Arts & Crafts movement started here

Photograph of the Swedenborgian Church by Jim Karageorge

By Leslie M. Freudenheim

From 1876 to 1910, a group of creative and pioneering men and women in Northern California sought an architectural expression appropriate to the region. They rejected Victorian excess, preferring simple homes of natural materials. Their aspirations went beyond architecture to advocate a sensibility and a way of life.

The cradle of the movement was the Swedenborgian Church at Washington and Lyon Streets. Its leader was the modest but charistmatic Swedenborgian minister, Joseph Worcester, a serious student of architecture who inspired a quiet revolution as he turned Californians, and eventually Americans, toward the ideals of the Arts & Crafts movement and a return to a simpler life in harmony with nature.

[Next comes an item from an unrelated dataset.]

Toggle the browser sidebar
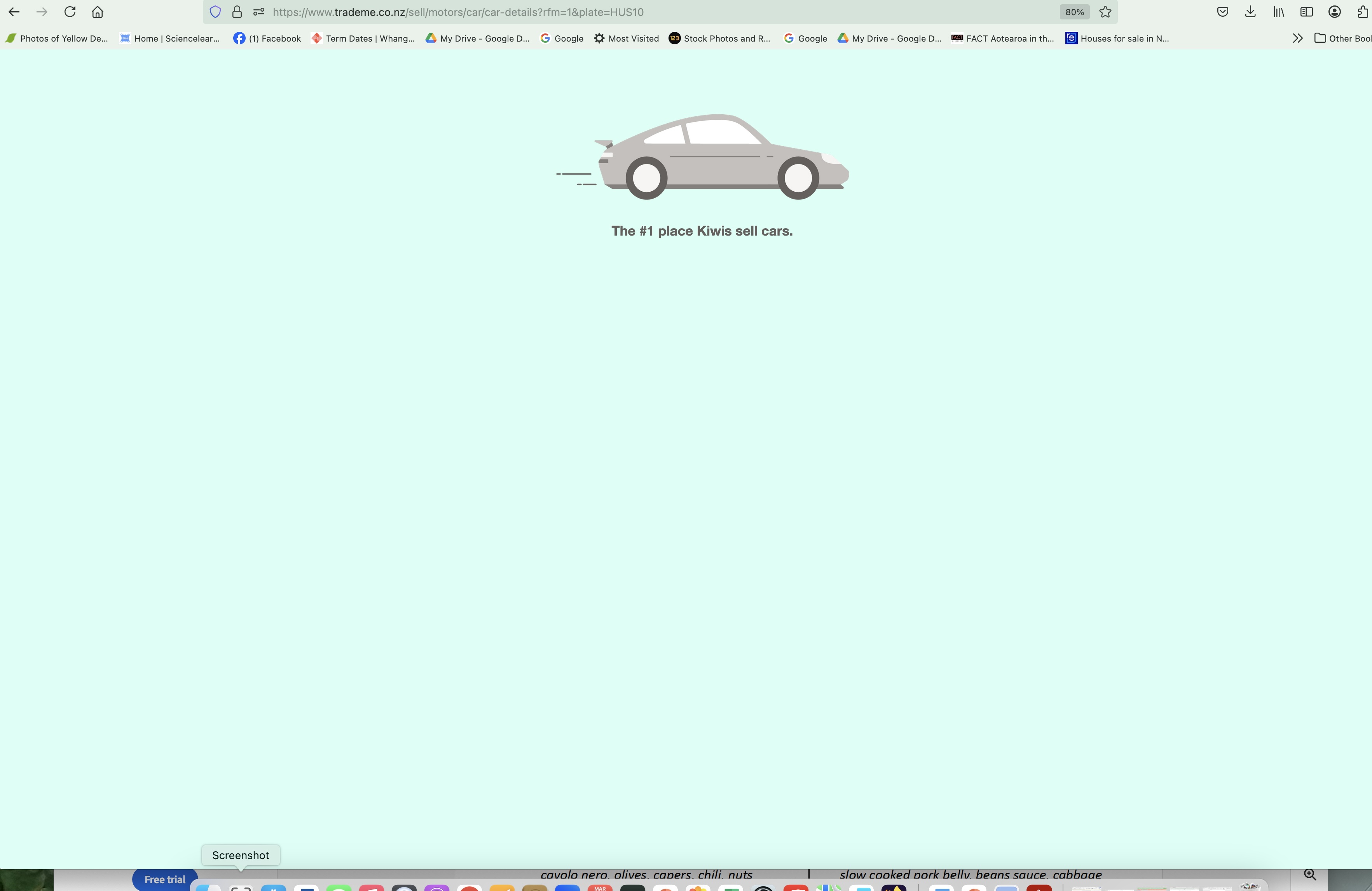Viewport: 1372px width, 891px height. (x=1306, y=12)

First Mission chair created here

In 1894, A. J. Forbes began making the chairs for the Swedenborgian Church. The simple maple chairs, handmade without nails, with rush seats and flared feet, were the prototype for all Mission style furniture that would follow, including the well-known designs of Gustav Stickley and many others.

In a proposal dated November 1, 1894, Forbes offered to make the chairs and their rush seats for $4.50 each. Swedenborgian minister Joseph Worcester had fixed his mind on old-fashioned seats woven of tule rush from the Sacramento delta. “I haven’t made a rush seat for 35 years,” Forbes said, “but I think I can remember how to make these and I will teach others.”

As with the design of the church itself, the chair appears to have been a collaborative effort.

Home of the first Arts & Crafts society

Approximately one month before the Mission style chairs were being made for the Swedenborgian Church, and while the building was under construction, the earliest American Arts & Crafts society was formed here.

In September 1894, six years after the English Arts and Crafts Exhibition Society gave its name to the movement, Rev. Joseph Worcester’s friends established the Guild of Arts and Crafts of San Francisco. Arts & Crafts groups in Boston and Chicago would not hold their first meetings until three years later.

The San Francisco guild survived for only a few years, dying sometime after April 1897 as a result of squabbling among its members. But it had been publicized to a wide audience in California and beyond, reaching many who became sympathetic to the ideas and style of the Arts & Crafts movement.